After several reports of visitors feeding and attempting to hold a young bear in recent weeks at the Lane Pinnacle Overlook, officials closed the Blue Ridge Parkway from milepost 367.6 near the Craggy Gardens Picnic Area to milepost 375.6 at Ox Creek Road until further notice. Park visitors can access the Craggy Gardens recreational area via N.C. 80 from the north; however, until the road reopens, the visitor center at milepost 364.5 will remain closed.
“When people attract bears and begin to interact with them, it can be very dangerous. We are hoping that by closing the area, it will give the chance for the bear to lose interest and leave so that no harm comes to visitors or our natural wildlife,” says Blue Ridge Parkway coordinator Leesa Brandon.

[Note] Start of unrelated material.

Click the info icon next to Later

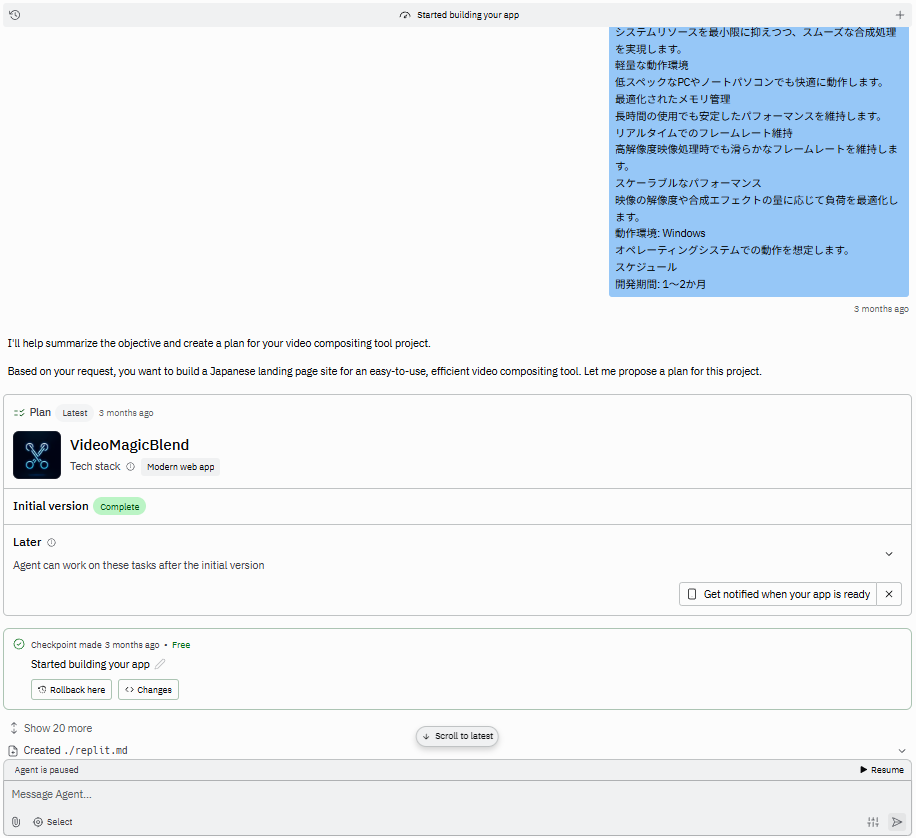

While seeing bears in this section of the parkway is not uncommon, Brandon says the number of reports they received for the recent interactions is unusual.
“Multiple reports of human and bear interactions is not common,” says Brandon. “The circumstances of this situation — a smaller bear and the high level of traffic in October at this particularly popular location — contributed to the decision to close this section of the parkway. Typically where there is a smaller, younger bear, there is also a full-grown mother bear that is protective of her cubs.”

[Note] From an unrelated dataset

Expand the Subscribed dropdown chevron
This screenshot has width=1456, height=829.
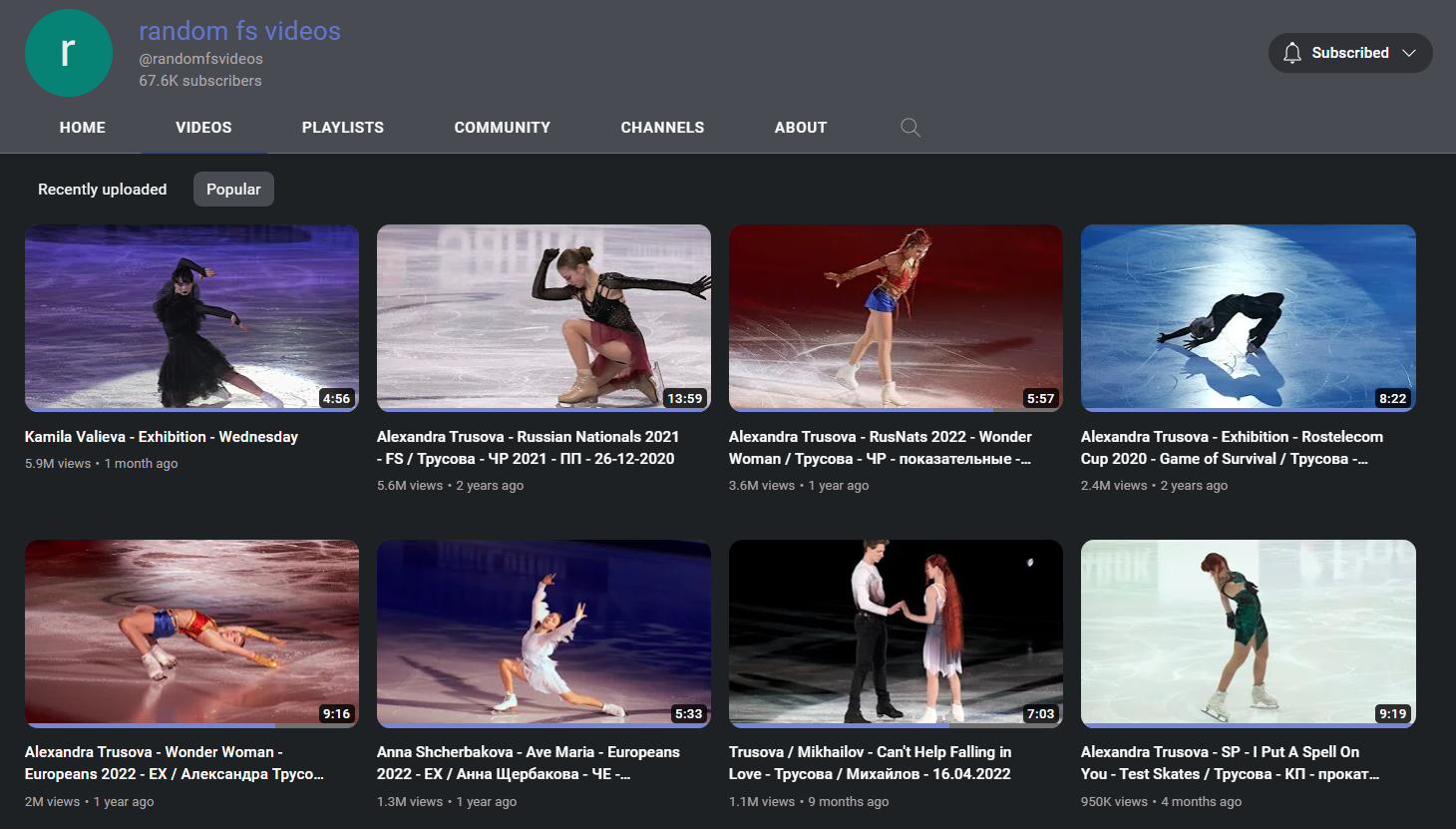[x=1409, y=53]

While federal law prohibits feeding or approaching within 150 feet of a bear, with penalties ranging from a $100 fine to six months’ imprisonment, none of the reported visitors have been cited. Brandon says they are “receiving secondhand information after the interaction, which makes it difficult to pursue visitors who may have been involved in these activities.”
Brandon encourages visitors and neighbors to keep food out of sight and follow the safety tips from BearWise, a national educational program used by the N.C. Wildlife Commission. For guidelines on how to handle black bear encounters, visit the BearWise website at avl.mx/d62.
If anyone encounters a bear while on the parkway, call parkway dispatch at 828-298-2491 or stop at a visitor center to report the encounter.
Good to know
- The N.C. Department of Environmental Quality’s Division of Water Resources honored 72 water treatment plants for surpassing federal and state drinking water standards in 2022. The Ivy River water treatment plant in Weaverville received the “gold star” honor, which is an award for systems that have received the N.C. Area Wide Optimization Award for 10 or more consecutive years.
- The Blue Horizons Project, a program of the nonprofit Green Built Alliance, announced the release of its Strategic Plan for Transitioning Buncombe County to 100% Renewable Energy by 2042. The plan defines the community’s current energy use and details how Buncombe County can achieve its clean energy goals for increasing cost savings, cleaner air and water, workforce development and climate resiliency. The full plan can be found at avl.mx/d64.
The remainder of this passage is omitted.